Physics demonstrations: A short discussion of the Kaye effect

I’ve been gearing up for the second year of the UNC Charlotte Science and Technology Expo, which will be happening on campus on Sunday, April 21st.  I’ve been preparing a number of weird and unusual demos for the expo, and today I did my first run of the Kaye effect.  The video below shows the results of my experiments.

A thin stream of liquid soap is pouring into a plate below.  Though most of the time it just clusters in a pile, it occasionally fires off an arcing streamer!  These streamers of fluid can actually fly quite far — the ones in my initial experiment were traveling up to 8 inches, leaving the bowl entirely.  Here’s a snapshot of one of the streams, coming towards the camera:

kayephoto01

The Kaye effect was first reported in 1963 by British engineer Alan Kaye, who noticed this unusual behavior when working with complex organic liquids.  A complete explanation for this phenomenon remained uncertain until 2006, when Dutch researchers did some clever work to elucidate the effect.

So how does this work?  It has been long known that liquid soap and shampoo are shear thinning fluids: this means that, under stress, the fluid flows better and becomes more “liquid-like.”

Most of the time, the soap just forms a heap on the bottom of the bowl:

kaye01

Occasionally, however, a dimple forms at the top of the pile.

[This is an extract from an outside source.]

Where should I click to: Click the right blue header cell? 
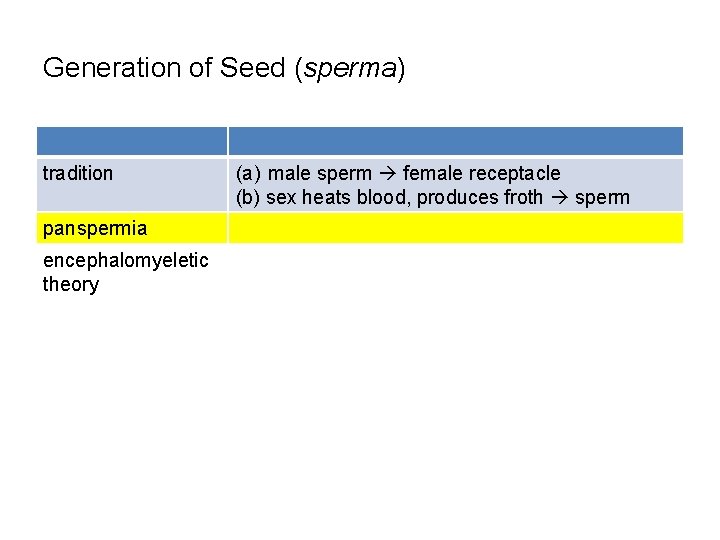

Then a thin layer of shear-thinned fluid forms in the dimple, making a slippery barrier between the heap and the descending stream, preventing their merging.  The stream is deflected and launches from the dimple like a ski jumper:

kaye02

Other shear thinning fluids include non-drip paint and ketchup, meaning that it might be possible to do a similar experiment with them!  Shear thinning fluids are sort of the converse of shear thickening fluids like oobleck, which acts like a solid when put under pressure.  It is even possible to walk on the surface of oobleck if one moves quickly enough!

The Kaye effect can be a great attention-getting demonstration for science expos, which is why I’m working on it.  Even more impressive is the observation (by the 2006 Dutch team) that the Kaye effect can be made stable if one makes it run downhill — essentially one ends up with a bouncing stream of liquid soap!

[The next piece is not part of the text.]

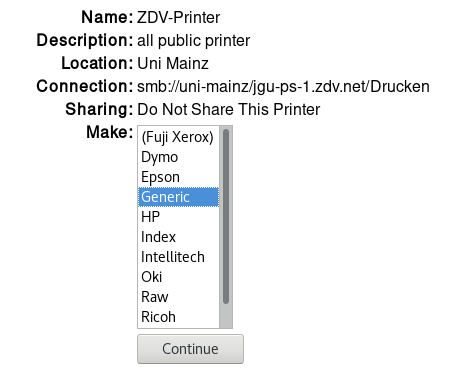Click the Do Not Share This Printer text
The image size is (470, 378).
pos(229,109)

Now that I’ve got the basic phenomenon working, I’m going to tackle the downhill trick next.

The Kaye effect is really straightforward to achieve: I used a ring stand to hang a cake icing dispenser above a bowl.  With a 1 mm icing tip, I got a sufficiently thin stream of soap.

(I’m also hoping to make a more sophisticated video of the Kaye effect, but that will have to wait until I can figure out why my video editing software is constantly crashing.)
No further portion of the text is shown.